A new injection that successfully eliminated tumours in mice is to begin its human clinical trial and be tested on lymphoma patients.
The study from researchers at Stanford University School of Medicine, US, found that injecting small amounts of two immune-stimulating agents directly into solid tumours in mice can eradicate all traces of cancer in them, including distant, untreated metastases.
This approach also works for many different types of cancers, including those that occur spontaneously.
Responsive treatment without the adverse side effects
The researchers believe that applying small amounts of the agents locally could be a rapid and reasonably inexpensive cancer therapy, which will result in less severe side effects commonly seen with body-wide immune stimulation.
One of the agents has already been approved for use on humans, while the other has been tested for human use in several unrelated clinical trials.
A clinical trial was launched in January of this year to test the effectiveness of the treatment in patients with lymphoma.
“When we use these two agents together, we see the elimination of tumours all over the body,” explains Ronald Levy, MD, professor of oncology and senior author of the study.

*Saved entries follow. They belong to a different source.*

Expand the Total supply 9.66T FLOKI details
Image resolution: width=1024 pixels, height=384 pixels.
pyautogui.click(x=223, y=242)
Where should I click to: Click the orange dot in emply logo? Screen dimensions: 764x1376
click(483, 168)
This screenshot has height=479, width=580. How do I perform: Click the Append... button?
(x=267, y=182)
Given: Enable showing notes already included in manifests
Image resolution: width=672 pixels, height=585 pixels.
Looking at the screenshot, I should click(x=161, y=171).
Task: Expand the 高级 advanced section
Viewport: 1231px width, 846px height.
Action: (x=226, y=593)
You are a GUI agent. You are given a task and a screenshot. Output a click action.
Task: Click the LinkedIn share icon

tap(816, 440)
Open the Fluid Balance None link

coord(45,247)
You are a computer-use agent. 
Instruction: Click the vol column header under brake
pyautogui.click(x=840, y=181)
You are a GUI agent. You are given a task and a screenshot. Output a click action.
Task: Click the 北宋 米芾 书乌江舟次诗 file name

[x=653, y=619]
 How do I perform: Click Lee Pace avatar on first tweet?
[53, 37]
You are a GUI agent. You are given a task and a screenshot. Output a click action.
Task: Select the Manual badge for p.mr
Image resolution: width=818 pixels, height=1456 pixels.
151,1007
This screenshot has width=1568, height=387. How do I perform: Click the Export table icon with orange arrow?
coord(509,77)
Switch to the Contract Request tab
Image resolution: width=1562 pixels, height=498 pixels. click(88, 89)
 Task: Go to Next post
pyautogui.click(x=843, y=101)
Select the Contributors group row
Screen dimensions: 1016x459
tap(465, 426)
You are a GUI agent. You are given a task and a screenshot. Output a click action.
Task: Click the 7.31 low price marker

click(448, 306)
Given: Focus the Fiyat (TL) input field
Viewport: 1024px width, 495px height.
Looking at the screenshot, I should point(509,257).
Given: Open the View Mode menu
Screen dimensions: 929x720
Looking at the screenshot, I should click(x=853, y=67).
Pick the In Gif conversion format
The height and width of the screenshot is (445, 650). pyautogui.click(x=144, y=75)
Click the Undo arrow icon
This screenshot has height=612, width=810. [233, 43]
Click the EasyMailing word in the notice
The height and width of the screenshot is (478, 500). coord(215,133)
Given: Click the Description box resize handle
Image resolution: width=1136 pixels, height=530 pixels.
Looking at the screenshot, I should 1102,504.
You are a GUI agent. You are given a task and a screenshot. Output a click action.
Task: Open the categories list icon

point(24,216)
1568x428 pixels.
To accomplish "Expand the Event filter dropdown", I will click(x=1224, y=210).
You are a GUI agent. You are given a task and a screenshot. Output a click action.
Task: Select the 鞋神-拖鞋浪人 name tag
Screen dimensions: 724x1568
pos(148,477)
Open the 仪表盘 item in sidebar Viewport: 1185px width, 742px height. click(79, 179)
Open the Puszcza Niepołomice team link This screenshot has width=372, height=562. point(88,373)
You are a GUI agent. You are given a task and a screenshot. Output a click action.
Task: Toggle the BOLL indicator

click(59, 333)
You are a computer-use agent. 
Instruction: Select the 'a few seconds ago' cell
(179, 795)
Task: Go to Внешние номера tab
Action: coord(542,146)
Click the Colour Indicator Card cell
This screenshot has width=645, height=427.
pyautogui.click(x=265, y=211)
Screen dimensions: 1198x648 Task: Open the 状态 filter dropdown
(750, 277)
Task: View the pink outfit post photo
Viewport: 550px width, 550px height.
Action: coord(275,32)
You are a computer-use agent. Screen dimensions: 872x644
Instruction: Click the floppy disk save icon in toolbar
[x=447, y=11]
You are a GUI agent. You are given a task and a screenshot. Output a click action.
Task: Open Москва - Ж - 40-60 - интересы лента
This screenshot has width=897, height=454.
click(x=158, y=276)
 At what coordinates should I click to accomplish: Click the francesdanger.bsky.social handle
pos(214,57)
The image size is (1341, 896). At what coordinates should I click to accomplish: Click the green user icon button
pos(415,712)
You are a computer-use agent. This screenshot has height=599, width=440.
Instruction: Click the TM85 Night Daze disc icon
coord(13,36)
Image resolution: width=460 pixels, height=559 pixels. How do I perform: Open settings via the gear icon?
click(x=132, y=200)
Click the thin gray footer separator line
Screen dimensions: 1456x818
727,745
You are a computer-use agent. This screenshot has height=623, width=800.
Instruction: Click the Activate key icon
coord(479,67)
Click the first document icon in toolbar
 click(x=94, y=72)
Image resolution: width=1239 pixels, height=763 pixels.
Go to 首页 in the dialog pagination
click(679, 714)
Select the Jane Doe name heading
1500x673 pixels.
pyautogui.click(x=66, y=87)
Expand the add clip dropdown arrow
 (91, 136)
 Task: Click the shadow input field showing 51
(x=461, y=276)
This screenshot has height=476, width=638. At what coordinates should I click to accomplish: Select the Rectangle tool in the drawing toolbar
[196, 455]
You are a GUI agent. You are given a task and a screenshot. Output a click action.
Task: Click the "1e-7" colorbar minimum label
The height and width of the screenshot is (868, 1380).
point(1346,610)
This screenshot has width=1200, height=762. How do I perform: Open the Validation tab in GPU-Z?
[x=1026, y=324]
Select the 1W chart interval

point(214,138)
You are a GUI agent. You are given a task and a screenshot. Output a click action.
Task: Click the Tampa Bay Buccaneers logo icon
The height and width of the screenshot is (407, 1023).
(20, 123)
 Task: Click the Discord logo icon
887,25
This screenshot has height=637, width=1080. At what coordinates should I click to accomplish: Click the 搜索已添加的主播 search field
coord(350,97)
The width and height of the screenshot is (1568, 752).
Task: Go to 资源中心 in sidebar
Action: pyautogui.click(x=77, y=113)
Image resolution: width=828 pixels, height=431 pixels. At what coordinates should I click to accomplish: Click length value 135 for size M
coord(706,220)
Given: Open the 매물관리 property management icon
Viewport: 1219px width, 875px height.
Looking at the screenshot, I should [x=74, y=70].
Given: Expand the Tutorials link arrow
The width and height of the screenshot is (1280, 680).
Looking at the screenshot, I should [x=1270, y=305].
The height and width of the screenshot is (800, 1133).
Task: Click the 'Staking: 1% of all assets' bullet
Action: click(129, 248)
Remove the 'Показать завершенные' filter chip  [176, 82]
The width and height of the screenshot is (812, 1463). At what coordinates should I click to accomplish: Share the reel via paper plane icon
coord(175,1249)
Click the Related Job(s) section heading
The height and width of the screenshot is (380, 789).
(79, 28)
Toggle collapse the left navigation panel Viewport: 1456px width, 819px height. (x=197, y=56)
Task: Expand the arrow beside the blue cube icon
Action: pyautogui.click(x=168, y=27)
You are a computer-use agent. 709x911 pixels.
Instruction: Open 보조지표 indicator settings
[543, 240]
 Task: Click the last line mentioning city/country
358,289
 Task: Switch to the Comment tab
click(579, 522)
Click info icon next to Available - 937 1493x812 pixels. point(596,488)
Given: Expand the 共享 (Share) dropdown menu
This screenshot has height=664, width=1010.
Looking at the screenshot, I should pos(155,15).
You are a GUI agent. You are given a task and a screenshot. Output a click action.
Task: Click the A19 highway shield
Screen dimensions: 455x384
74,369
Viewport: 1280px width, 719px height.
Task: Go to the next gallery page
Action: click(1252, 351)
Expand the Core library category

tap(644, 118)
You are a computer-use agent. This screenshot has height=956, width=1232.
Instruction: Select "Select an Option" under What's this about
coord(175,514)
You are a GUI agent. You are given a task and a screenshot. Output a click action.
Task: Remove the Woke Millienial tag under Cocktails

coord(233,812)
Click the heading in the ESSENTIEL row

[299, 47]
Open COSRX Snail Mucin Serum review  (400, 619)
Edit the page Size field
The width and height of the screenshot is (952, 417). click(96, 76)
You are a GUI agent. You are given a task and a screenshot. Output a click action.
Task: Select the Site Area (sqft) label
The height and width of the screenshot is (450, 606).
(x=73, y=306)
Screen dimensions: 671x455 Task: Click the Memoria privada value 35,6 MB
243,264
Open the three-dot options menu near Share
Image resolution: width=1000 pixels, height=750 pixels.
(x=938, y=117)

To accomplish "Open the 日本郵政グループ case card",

“This approach bypasses the need to identify tumour-specific immune targets and doesn’t require wholesale activation of the immune system or customisation of a patient’s immune cells.”
The impact of immunotherapy
Cancer immunotherapy sees researchers attempt to harness the immune system to combat cancer.
Levy is a pioneer in this field, and the work of his laboratory led to the development of rituximab, one of the first monoclonal antibodies approved for use as an anticancer treatment in humans.
Levy said: “All of these immunotherapy advances are changing medical practice.
“Our approach uses a one-time application of very small amounts of two agents to stimulate the immune cells only within the tumour itself. In the mice, we saw amazing, body-wide effects, including the elimination of tumours all over the animal.”
How does the treatment work?
The method works to reactive the cancer-specific T-cells by injecting microgram amounts of two agents straight into the tumour site. One is a short stretch of DNA called CpG oligonucleotide, which works with nearby immune cells to enhance the expression of an activating receptor called OX40 on the surface of T-cells.
The other is an antibody that binds to OX40 and activates T-cells to lead the attack against the cancer cells. These T-cells are pre-screened by the body to recognise only cancer-specific proteins.
“This is a very targeted approach,” Levy said. “Only the tumour that shares the protein targets displayed by the treated site is affected. We’re attacking specific targets without having to identify exactly what proteins the T-cells are recognising.”
The current trial will recruit 15 patients with low-grade lymphoma.
Findings were published in Science Translational Medicine.